A Gene Wiki Meta-Journal Special Edition
In this model we would work with a number of smallish, topic-focused journals to requisition short review articles about the molecular function and phenotypic relevance of individual human genes.  (By phenotypic relevance I mean the connection between the gene and something that non-scientists might care about such as a role in a disease or a connection to some human attribute such as height, hair color or athletic performance.)  These review articles would be published in journals appropriately matched to the key phenotypes associated with the gene.  For example, we might imagine requesting a review article in the Journal of Investigative Dermatology about the gene Filaggrin because the most important variations in this gene have been shown to relate to skin conditions such as eczema.  Each of these phenotypically targeted gene review articles would be linked from and would link back to a central article that described the meta-journal concept - ideally in a journal with an audience broad enough to span each of the more niche-specific journals that participated in the experiment.  Following the RNA Biology model, a condition of publication would be to update or create the relevant Gene Wiki article with content from the submitted review article.  
While logistically challenging, this approach appeals to me because it continues with the theme of tapping into the 'Long Tail'.  If we can distribute the labor out among a larger number of journals we ought to be able to connect with a larger number of individual contributors.  In addition, it might be appealing to the editors and contributors to more niche-specific journals to participate in a project with broad visibility.   As an alternative, we might consider attempting to organize a gene-focused special edition similar to the annual Nucleic Acids Research database edition in one gene-focused journal (e.g. Genome Biology), but it seems unlikely that this approach would have the same potential breadth of impact.  Also, following a phenotypic rather than molecular orientation aligns well with Wikipedia's notability criterion and hence might help to generate article content that would meet with less resistance from current Wikipedia editors.
If you have any thoughts on this idea (or if you have better ideas!) I would love to hear from you.


Leon French said...

You could try hooking up a document summarization tool to automatically create the gene wiki pages.

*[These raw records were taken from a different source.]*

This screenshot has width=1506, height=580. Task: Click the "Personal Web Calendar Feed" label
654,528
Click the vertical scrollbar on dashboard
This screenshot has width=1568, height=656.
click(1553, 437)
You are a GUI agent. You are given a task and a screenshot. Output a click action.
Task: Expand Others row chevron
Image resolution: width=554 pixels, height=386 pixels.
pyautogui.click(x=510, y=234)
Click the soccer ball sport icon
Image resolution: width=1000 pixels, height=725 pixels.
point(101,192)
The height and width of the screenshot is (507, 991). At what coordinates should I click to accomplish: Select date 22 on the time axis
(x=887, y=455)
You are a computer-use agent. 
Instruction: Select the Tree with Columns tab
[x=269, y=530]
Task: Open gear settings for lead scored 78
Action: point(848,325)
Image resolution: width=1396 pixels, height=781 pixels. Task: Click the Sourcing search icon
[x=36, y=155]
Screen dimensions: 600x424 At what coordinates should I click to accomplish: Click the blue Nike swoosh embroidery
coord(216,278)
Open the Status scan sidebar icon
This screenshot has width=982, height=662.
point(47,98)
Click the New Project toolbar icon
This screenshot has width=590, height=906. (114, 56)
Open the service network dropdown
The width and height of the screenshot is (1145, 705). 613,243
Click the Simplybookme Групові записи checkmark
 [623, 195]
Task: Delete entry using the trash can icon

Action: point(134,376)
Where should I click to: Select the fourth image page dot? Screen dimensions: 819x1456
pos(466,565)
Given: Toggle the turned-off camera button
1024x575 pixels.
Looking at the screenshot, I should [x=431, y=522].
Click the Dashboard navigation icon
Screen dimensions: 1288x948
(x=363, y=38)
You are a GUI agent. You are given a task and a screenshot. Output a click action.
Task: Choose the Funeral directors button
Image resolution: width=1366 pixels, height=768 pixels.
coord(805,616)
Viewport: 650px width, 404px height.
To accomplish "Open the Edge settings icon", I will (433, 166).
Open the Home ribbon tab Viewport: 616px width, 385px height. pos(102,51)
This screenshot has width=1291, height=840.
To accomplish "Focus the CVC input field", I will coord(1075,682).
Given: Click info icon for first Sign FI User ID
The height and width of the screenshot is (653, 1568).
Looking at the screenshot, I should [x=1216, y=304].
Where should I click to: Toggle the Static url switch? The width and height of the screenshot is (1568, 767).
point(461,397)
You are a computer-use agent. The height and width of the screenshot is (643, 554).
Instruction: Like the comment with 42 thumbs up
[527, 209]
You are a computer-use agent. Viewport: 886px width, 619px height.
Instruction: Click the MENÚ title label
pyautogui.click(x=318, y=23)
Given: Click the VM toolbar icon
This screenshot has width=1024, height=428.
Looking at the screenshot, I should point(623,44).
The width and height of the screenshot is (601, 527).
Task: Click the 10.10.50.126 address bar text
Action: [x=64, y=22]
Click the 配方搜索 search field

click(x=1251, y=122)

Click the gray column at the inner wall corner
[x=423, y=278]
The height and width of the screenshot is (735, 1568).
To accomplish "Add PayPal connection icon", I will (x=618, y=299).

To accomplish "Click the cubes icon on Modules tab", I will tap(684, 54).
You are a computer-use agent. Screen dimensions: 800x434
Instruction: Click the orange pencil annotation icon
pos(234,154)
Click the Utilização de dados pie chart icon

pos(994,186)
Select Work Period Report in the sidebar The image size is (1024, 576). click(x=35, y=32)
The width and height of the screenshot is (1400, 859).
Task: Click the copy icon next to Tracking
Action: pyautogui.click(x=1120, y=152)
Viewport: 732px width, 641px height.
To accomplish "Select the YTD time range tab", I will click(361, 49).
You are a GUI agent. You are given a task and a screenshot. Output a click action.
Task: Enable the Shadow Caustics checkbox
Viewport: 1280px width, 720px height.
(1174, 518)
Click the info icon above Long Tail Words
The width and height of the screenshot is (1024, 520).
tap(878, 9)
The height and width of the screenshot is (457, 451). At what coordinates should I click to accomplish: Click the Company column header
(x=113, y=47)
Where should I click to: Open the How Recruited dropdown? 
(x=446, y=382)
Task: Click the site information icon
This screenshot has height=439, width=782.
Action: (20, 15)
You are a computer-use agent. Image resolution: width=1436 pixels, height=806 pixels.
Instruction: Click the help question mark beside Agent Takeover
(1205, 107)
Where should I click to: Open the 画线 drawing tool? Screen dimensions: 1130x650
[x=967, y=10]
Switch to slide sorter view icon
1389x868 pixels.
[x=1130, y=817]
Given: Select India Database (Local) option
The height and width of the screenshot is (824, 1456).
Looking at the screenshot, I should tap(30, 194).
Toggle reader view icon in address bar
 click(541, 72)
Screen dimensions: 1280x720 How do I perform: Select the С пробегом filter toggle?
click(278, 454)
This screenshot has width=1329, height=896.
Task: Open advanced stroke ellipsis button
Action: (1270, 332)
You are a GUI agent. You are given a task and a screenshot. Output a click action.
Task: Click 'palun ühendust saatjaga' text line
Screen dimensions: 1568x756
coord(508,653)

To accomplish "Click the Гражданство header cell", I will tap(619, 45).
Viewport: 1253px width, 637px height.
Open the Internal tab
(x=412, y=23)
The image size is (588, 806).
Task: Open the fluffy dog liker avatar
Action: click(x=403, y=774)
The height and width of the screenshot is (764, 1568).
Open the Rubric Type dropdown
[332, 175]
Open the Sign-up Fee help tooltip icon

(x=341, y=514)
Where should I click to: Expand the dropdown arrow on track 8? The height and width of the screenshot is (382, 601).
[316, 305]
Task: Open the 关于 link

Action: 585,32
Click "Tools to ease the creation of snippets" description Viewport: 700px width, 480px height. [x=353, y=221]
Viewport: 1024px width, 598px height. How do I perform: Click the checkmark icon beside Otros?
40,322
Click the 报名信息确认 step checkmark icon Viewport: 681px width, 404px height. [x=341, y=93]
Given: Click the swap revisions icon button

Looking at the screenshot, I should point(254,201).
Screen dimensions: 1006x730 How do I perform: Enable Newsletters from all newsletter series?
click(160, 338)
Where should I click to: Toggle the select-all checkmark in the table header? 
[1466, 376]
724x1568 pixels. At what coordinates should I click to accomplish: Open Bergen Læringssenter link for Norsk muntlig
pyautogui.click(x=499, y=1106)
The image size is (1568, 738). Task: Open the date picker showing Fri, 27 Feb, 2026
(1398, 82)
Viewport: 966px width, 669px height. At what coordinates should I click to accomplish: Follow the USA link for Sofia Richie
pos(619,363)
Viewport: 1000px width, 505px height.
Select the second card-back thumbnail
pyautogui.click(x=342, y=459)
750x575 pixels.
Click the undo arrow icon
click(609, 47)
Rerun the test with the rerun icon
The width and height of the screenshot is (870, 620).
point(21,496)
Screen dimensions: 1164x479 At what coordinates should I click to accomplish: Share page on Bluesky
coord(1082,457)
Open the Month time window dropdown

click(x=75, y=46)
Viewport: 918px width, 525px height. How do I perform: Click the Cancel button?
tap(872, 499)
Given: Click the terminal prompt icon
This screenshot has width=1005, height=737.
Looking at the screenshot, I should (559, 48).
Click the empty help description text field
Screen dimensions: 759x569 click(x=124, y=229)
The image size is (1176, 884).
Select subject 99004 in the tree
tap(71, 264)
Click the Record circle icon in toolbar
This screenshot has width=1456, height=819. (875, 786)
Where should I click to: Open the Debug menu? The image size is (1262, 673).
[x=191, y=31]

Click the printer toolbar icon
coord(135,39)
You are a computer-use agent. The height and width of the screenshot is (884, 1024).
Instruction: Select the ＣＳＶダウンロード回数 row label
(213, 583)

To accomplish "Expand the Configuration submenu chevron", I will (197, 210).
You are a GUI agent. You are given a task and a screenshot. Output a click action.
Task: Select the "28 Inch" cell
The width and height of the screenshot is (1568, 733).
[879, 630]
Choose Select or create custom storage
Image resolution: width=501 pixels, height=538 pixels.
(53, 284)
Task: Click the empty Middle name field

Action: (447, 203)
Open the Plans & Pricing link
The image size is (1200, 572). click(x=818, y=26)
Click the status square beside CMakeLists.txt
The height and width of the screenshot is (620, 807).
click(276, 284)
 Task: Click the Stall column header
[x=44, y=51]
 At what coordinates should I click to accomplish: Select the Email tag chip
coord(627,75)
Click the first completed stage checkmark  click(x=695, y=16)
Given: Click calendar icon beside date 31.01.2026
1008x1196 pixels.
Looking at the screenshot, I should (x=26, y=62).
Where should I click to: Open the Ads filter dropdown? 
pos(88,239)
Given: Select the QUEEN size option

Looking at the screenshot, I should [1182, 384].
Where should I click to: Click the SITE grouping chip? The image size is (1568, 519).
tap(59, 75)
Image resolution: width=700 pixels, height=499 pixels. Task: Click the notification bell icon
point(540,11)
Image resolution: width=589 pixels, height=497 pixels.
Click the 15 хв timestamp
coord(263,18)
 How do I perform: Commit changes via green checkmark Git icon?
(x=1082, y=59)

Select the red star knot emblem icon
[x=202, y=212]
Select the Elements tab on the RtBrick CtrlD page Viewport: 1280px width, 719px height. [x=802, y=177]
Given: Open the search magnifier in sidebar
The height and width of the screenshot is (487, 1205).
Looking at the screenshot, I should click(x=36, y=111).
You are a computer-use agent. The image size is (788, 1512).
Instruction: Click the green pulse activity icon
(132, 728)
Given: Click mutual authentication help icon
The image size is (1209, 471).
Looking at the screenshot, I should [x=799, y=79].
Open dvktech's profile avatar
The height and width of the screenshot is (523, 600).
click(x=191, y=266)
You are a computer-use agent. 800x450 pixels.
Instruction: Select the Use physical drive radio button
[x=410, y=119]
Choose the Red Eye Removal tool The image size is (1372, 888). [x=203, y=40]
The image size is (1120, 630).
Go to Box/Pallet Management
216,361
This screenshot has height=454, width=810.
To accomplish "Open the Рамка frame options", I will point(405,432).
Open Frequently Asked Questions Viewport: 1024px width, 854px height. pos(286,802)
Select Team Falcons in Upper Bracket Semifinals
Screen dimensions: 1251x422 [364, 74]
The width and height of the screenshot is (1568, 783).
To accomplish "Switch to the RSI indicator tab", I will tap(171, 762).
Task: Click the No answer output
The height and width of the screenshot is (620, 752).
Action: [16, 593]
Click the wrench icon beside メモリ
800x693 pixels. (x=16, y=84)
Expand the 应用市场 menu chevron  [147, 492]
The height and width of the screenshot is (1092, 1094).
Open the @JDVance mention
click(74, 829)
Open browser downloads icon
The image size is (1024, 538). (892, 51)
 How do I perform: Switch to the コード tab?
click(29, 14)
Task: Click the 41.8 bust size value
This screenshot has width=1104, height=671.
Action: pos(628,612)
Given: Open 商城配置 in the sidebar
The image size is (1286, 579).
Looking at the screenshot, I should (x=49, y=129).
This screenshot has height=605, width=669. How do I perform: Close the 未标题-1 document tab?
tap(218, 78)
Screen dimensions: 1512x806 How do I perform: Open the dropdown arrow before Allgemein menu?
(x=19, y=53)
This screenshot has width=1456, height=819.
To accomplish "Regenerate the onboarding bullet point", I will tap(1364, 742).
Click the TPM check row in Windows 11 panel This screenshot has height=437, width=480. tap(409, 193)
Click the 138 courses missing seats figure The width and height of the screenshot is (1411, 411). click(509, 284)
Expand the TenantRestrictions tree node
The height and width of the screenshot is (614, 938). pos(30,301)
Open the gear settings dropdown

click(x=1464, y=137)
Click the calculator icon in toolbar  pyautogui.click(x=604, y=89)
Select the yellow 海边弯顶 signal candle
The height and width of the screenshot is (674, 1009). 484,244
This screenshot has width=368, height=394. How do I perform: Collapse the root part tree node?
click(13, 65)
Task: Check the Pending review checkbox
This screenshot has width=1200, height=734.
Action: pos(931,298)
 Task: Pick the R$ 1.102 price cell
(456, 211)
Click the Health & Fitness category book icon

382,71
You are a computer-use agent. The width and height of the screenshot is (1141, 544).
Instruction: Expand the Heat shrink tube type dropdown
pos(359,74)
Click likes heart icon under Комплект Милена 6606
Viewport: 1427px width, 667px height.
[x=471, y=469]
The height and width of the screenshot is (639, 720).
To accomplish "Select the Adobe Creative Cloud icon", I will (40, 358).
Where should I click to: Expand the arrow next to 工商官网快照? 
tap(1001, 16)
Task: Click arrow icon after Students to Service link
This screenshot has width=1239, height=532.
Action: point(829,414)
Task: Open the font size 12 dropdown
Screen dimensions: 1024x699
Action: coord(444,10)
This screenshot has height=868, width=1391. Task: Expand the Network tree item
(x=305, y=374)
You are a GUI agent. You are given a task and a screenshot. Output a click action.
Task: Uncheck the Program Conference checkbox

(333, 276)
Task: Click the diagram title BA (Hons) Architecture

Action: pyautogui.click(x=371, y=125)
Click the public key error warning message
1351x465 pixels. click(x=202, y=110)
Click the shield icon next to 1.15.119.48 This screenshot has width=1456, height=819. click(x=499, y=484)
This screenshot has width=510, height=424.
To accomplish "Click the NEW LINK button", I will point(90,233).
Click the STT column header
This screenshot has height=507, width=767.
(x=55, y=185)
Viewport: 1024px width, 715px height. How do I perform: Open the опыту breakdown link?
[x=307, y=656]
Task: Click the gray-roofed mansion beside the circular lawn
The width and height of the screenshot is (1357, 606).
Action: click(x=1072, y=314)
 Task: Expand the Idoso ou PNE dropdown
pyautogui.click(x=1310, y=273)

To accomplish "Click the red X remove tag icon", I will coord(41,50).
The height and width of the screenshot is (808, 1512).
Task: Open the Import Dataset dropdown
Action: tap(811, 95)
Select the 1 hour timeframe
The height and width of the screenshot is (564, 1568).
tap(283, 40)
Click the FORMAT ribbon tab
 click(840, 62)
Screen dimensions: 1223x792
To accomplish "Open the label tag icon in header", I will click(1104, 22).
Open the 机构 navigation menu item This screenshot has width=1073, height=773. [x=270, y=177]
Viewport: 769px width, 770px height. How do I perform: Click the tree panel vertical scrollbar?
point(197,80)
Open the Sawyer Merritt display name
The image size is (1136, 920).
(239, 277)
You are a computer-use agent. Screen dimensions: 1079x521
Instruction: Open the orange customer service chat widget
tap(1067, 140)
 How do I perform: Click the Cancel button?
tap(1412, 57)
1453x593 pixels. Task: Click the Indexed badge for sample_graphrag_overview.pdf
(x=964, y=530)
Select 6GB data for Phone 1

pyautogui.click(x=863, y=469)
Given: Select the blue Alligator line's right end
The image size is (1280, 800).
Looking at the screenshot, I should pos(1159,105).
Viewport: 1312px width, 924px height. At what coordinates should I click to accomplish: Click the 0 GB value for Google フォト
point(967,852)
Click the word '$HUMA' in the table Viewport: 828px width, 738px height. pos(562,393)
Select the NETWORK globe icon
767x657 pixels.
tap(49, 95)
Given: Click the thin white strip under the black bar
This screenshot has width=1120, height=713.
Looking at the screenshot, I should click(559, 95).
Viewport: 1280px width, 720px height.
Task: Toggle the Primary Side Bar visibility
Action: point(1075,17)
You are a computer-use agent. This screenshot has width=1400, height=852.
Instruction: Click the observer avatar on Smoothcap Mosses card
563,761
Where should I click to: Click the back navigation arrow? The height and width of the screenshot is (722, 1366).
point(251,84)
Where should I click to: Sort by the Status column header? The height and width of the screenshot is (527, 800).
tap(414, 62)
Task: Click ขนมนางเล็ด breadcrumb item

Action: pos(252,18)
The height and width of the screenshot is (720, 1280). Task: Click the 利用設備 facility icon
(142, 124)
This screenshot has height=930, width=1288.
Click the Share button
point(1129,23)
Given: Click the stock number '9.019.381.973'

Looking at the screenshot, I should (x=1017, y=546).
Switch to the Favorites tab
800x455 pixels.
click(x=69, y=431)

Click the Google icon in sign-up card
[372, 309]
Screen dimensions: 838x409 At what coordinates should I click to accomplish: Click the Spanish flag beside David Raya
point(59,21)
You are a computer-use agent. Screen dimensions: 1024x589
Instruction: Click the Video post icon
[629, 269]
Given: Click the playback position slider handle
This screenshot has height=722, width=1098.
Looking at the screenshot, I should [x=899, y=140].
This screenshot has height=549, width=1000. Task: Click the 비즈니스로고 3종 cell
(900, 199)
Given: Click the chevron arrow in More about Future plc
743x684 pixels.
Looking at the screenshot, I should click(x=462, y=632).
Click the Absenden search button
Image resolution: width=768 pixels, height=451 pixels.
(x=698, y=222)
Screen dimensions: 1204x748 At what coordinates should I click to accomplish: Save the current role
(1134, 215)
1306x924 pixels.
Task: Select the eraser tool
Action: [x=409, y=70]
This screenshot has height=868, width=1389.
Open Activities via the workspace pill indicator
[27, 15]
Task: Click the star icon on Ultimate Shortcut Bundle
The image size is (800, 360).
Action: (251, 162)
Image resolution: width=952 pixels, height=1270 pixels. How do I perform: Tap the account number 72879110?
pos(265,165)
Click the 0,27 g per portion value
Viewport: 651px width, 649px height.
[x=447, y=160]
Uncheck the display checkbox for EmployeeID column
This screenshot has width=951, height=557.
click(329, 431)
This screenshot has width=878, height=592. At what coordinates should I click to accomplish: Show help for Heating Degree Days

You could checkout this paper -
"Automatically Generating Wikipedia Articles: A Structure-Aware Approach"
by Christina Sauper and Regina Barzilay. Proceedings of ACL, 2009.

Benjamin Good said...

Hi Leon. You know I would have agreed with you before I got deeply involved in this wiki business. Oddly, one of the characteristics of all of the large famous wikis that have failed to attract a critical mass of editors is that they were all seeded through extensive text mining. (See wikiproteins, wikigenes, SNPedia). Now, each of these sites does have a lot of useful content for sure (in fact quite a lot in each case), but at the end of the day they aren't tapping into community intelligence and thus they are not meeting their stated goal.

I don't know if the auto-text contributes to the recruiting difficulties or not but I'm starting to guess that it does. One reason could be that when you look at auto-generated text you can tell right away that you are looking at a robot author rather than a human author and perhaps that turns people off more than a mostly empty page does.

One thing it should theoretically help with is SEO (ie some relevant text should be better than nothing), but frankly thats the one problem the gene wiki really doesn't have.

Paul Gardner said...

One of the other advantages of the deal with RNA Biology is that Landes have generously made the RNA family articles open-access and free to publish. Other publishers may not be so generous.

Benjamin Good said...

Hi Paul, we have started conversations with a couple publishers and you are correct about the licensing concerns - still, it looks pretty hopeful. They are definitely interested in exploring the concept.